18 dezembro 2006

Éticas



A ética que se tem e que se usa é muitas vezes uma questão de consciência pessoal. Em certos campos profissionais, por exemplo, no jornalismo ou na medicina, há regras estabelecidas, códigos de conduta. Noutras áreas, onde as práticas são mais livres e mais individuais, não existem regras predefinidas – é o caso do documentário.

Mas pode afirmar-se que, em documentário, a questão ética está presente em todas as fases de trabalho: desde os contactos pessoais prévios, durante a filmagem e em permanência durante a montagem, na decisão de escolher/omitir uns ou outros planos, e na definição de um limite interior ao filme – que geralmente se preocupa em respeitar a imagem daqueles que confiaram no realizador. E cada realizador, à sua maneira, procura honrar essa relação de confiança - sem perder a capacidade crítica e a distância de que depende a sua independência.

Mas a ponderação ética que percorre este processo não tem, rigorosamente, nada a ver com a obtenção de autorizações escritas ou outras – mero proforma que visa acautelar o realizador/produtor de possíveis diferendos futuros. A autorização é uma espécie de garantia legal, que funciona para ambos os lados: os participantes sabem também que há limites ao uso das imagens cedidas.

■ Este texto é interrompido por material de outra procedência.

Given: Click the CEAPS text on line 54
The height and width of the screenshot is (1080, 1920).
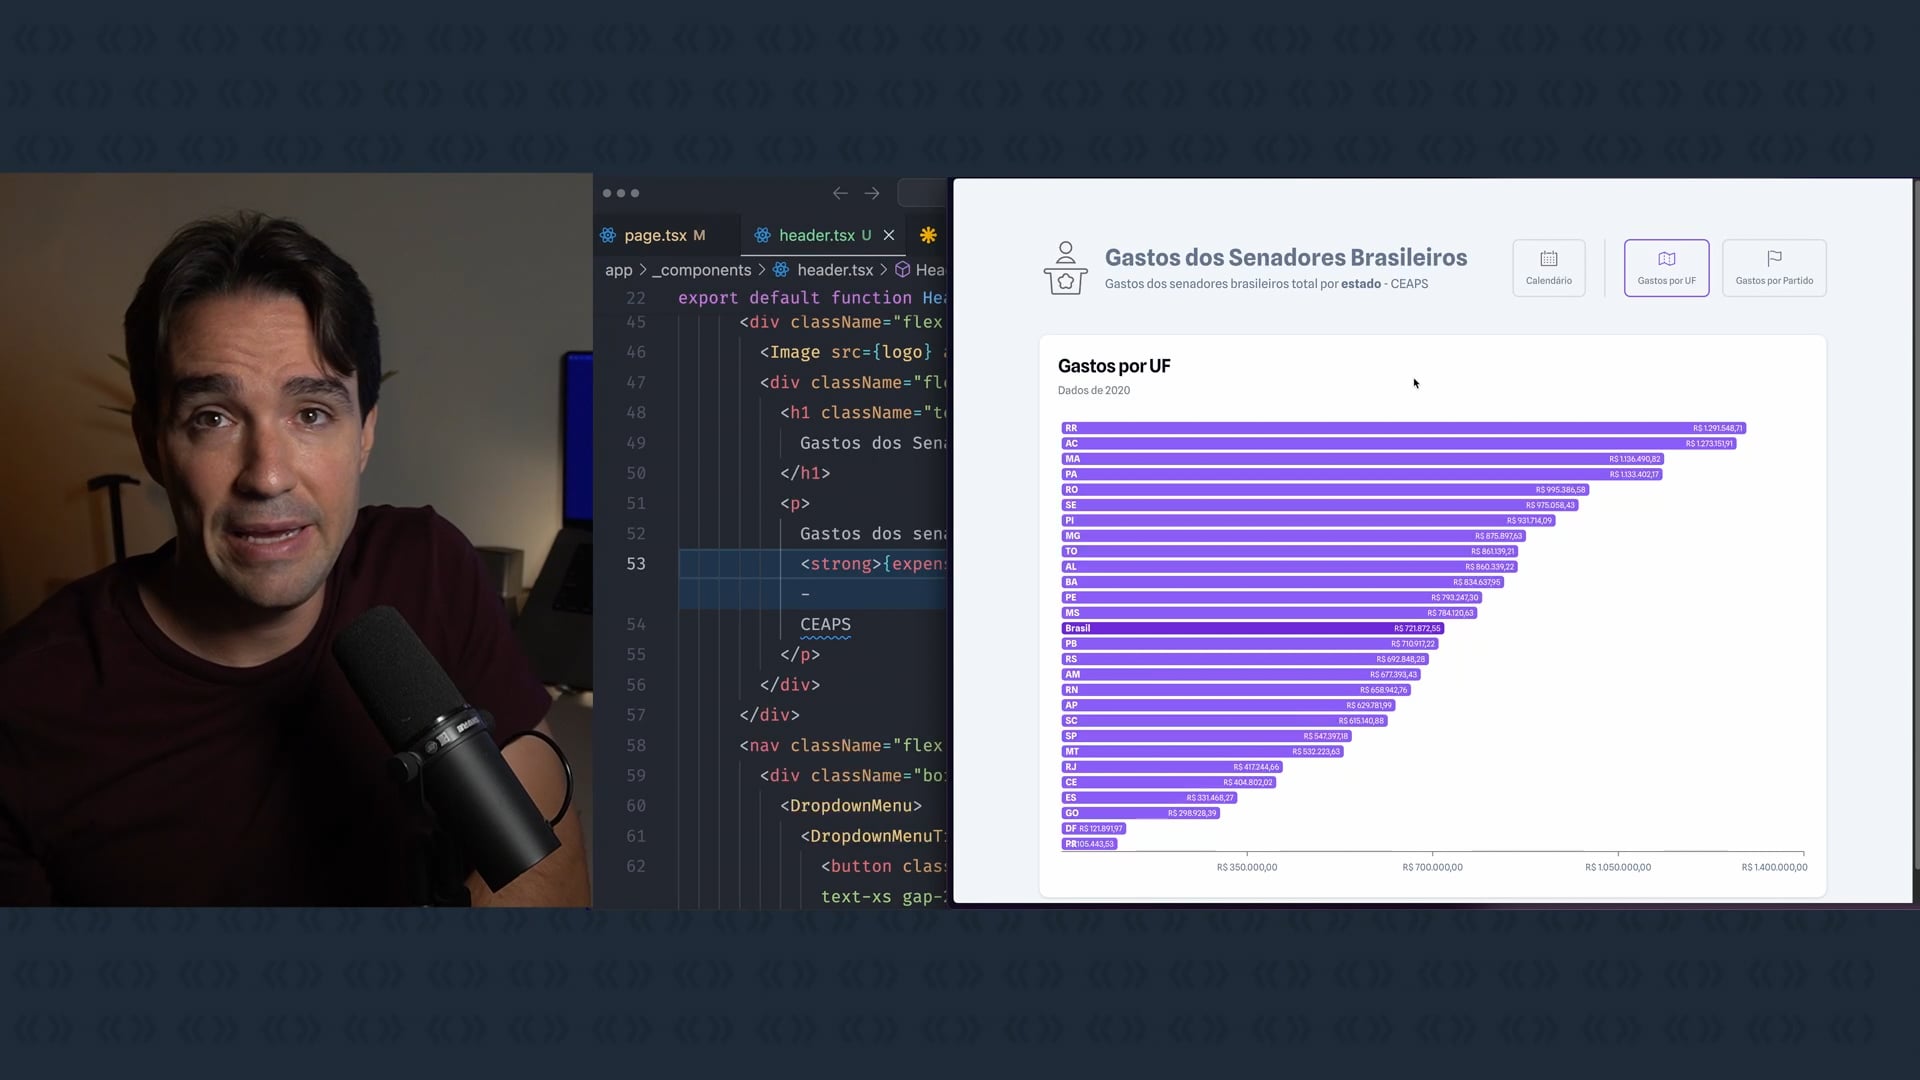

Mas nada impede um realizador, já detentor de autorizações, de forçar os limites da confiança e ofender os participantes de um filme: foi o que aconteceu com o recente Borat, por exemplo. Foi o que aconteceu com Wiseman, cujo documentário Titicut Follies (1967), filmado num hospício prisional, esteve proibido nos EUA durante 25 anos. O facto de possuir licença para filmar, dentro da instituição, não o salvou da proibição. Mas a falta de ética estava na instituição filmada, não na denúncia do realizador.

O documentário “Esta televisão é sua” (1997), filmado por Mariana Otero na SIC, apesar de ter todas as autorizações prévias e a aprovação após a montagem final, encontrou problemas quando surgiram algumas críticas, em jornais franceses, e os dirigentes daquela televisão perceberam que aquilo, que a eles lhes parecera um retrato natural, podia ser interpretado de forma muito negativa por quem estava de fora. Sentiram-se enganados e conseguiram cancelar a ante-estreia portuguesa do filme. No seguimento de vários protestos nos jornais, tiveram que ceder e passar o filme a altas horas, mas antecedido duma agressiva entrevista com a realizadora.

Estes problemas surgem na fronteira, difícil de situar, entre a auto-imagem que os participantes têm de si próprios (inevitavelmente cega) e a imagem que os outros vêem neles (frequentemente moralista ou caricatural). O documentarista trabalha sobre esta ambiguidade como limite ético, como no fio da navalha.

Mas mesmo quando um filme é inequivocamente benévolo – como é o caso do documentário Ser e Ter (2002) de Philibert – podem surgir problemas. Aqui, não porque os participantes não se reconhecessem no seu retrato, mas porque queriam ter maior participação dos lucros inesperados que o sucesso do filme trouxe. O problema foi que o realizador não se tinha acautelado com uma autorização escrita que o defendesse de desentendimentos futuros. Podemos espantar-nos que um documentarista tão experiente, que fez pesquisa para esse filme durante um ano até encontrar a escola ideal e o professor ideal, tivesse sido tão imprudente. Mas, como o tribunal reconheceu, a autorização de filmar era tácita, na medida em que a presença da câmara na sala de aula ou as entrevistas pressupunham o consentimento informado dos participantes.

Podemos ainda perguntar o que teria custado assinar um papel... Não sabemos. Mas muitas vezes, quando há uma relação de confiança pessoal, introduzir a formalidade de um papel legalista é o suficiente para criar desconfiança e alterar todo o equilíbrio conseguido e necessário à disponibilidade dos participantes e à verdade do filme. E um documentarista lida em permanência com esse risco: o de ganhar ou perder a confiança daqueles que filma.